■ **TASKS TO CARRY OUT**:
1 > Reproduce the passage of the Riesling guide that runs from "A 2019 J Riesling, with" down to "richer and heavier.", word for word.
2 > According to the Riesling guide, which flavors does the wine pick up as it ages?

Pacific Rim
August 5, 2021 | Pacific Rim

The Essential Guide to Riesling Wine

Riesling Wine 101

Riesling wine is readily available in North America, but most consumers know very little about its history. This refreshingly delicate aromatic white wine is native to regions along the Rhine River in Germany. Besides Germany, Riesling is also made in Austria, throughout eastern Europe, South Africa, Australia, France, and the United States

Two glasses of white wine (Reisling) in vineyard

The wine is highly acidic in nature because it boasts a wide range of fruity flavors like apricots, apples, limes, pears, and peaches. A feature unique to Riesling wine is that it is one of the few wines with an iconic tall and slender bottle shape that makes it easily recognizable on the shelf. 

The History of Riesling

Riesling’s history can be traced to the Rhine wine region of Germany, where it was the preferred beverage of German royalty. It was a wine that was commonly consumed during business dealings by the Europeans during the late 18th and 19th centuries. Early on, it was quickly realized that Riesling was one of the few rare wines that aged gracefully and developed a high-quality taste over time. 

This is one of the common reasons why the best Riesling wines are often stored for decades and can be found in the basements of many estates. Part of the reason for its high quality is due to the high level of acidity. During the aging process, it is now known that a compound called TDN is secretly giving the wine its hallmark petrol-like aroma.

Riesling Producers

In the Rhine region, the majority of Riesling produced is medium- to full-bodied and more acidic. Besides Germany, Austria and France also produce very high-quality Riesling wines that tend to be light-bodied and sweet or maybe very dry.  Outside Europe, Australia is also a major producer of dry Riesling wine, which characteristically has unique citrus flavors.

In North America, Riesling is produced on both the East and West Coasts. On the West Coast, the wine is typically dry and contains mature stony, fruity flavors.  A delightfully 2018 Dry Riesling wine, produced in the beautiful Yakima Valley in the State of Washington, is pure and crisp, with jasmine, citrus, and mineral flavors to delight the senses.  The soils in the Yakima and Horse Heaven Hills areas of the larger Columbia Valley are ideal for producing complex Riesling wines.

The Taste of Riesling

In its youth, Riesling is most well-known for its fruity flavors. These fruity flavors depend on which part of the world the wine is produced. In Germany and France, it is known to have flavors of apples, apricots, peaches, and pears, but in Australia, the wine is most commonly associated with flowery tastes, including citrus, jasmine, and even stony fruits. In addition, as the wine ages, it will also pick up other flavors like beeswax, honey, ginger, and the distinct petrol aroma.

Is the Wine Sweet?

Most Riesling wines that come from Germany are sweet due to the grapes, but in other parts of the world, the wine may be dry.  A bottle of 2019 Sweet Riesling is processed in such a way as to maintain as much fruitiness and freshness as possible, with peach and pineapple flavors. 

A 2019 J Riesling, with the “J” and then the capital “R” standing for “Just Right” because that’s what it is – just right.  Both dry and sweet Rieslings are so popular, it seemed “Just Right” to craft a wine in between those two.  This charming Riesling works well with spicy dishes, while the acidity goes well with German and French foods that are richer and heavier.

■ **DATA EXTRACT**:
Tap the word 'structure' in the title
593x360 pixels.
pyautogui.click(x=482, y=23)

■ **TASK-BY-TASK ANSWERS**:
1 >
A 2019 J Riesling, with the “J” and then the capital “R” standing for “Just Right” because that’s what it is – just right.  Both dry and sweet Rieslings are so popular, it seemed “Just Right” to craft a wine in between those two.  This charming Riesling works well with spicy dishes, while the acidity goes well with German and French foods that are richer and heavier.

2 >
- Beeswax
- Honey
- Ginger
- The distinct petrol aroma